An operating system runs on processor 102 and is used 
to coordinate and provide control of various components 
within data processing system 100 in Figure 1. The 
operating system may be a commercially available operating 
system such as Windows XP, which is available from 
Microsoft Corporation. An object oriented programming 
system such as Java may run in conjunction with the 
operating system and provides calls to the operating 
system from Java programs or applications executing on 
client 100. ''Java" is a trademark of Sun Microsystems, 
Inc. Instructions for the operating system, the object- 
oriented programming system, and applications or programs 
are located on storage devices, such as hard disk drive 
126, and may be loaded into main memory 104 for execution 
by processor 102. 

Those of ordinary skill in the art will appreciate 
that the hardware in Figure 1 may vary depending on the 
implementation.
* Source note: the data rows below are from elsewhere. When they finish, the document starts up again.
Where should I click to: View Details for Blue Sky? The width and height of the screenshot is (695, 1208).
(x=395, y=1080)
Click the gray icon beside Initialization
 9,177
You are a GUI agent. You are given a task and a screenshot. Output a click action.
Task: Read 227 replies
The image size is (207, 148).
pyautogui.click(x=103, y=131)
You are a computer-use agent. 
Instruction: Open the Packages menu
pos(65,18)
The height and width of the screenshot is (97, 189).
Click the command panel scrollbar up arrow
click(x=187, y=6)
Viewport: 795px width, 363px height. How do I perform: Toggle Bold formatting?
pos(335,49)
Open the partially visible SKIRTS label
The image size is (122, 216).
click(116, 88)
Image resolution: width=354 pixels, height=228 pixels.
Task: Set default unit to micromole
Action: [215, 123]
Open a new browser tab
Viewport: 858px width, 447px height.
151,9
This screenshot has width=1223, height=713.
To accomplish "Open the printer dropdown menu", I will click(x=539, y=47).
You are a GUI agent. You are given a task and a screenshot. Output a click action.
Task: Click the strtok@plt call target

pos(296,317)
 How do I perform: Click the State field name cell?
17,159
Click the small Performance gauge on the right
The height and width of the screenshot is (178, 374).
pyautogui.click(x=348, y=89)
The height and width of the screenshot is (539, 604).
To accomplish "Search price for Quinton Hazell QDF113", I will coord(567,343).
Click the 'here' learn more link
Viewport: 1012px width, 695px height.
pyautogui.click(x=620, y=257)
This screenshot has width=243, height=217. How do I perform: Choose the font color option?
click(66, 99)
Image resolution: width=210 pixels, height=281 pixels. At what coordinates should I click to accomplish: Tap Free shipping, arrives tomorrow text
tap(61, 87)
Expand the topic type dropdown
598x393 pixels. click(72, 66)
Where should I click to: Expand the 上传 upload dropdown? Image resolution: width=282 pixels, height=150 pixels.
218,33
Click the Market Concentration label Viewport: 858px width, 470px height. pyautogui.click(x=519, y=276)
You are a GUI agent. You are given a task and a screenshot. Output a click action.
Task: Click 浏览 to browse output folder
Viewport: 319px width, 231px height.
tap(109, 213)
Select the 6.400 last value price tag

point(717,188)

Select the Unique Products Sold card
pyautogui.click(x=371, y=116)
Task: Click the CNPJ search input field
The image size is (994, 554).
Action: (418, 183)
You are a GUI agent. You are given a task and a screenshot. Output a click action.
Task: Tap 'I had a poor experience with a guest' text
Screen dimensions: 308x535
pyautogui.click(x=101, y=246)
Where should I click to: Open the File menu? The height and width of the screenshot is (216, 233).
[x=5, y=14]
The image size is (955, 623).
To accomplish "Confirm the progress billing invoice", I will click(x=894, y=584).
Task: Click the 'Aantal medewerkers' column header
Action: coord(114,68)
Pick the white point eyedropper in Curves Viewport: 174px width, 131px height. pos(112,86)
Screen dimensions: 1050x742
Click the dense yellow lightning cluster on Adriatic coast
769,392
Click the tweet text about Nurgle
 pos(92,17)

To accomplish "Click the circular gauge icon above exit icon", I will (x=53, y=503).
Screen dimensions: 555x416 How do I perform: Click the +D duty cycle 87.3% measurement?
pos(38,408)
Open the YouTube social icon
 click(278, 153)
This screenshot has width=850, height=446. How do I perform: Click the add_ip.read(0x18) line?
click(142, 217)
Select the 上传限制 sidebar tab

Other internal hardware or peripheral 
devices, such as flash read-only memory (ROM) , equivalent 
nonvolatile memory, or optical disk drives and the like, 
may be used in addition to or in place of the hardware 
depicted in Figure 1. Also, the processes of the present 
invention may be applied to a multiprocessor data 
processing system. 

For example, client 100, if optionally configured as 
a network computer, may not include SCSI host bus adapter 
112, hard disk drive 126, tape drive 128, and CD-ROM 130. 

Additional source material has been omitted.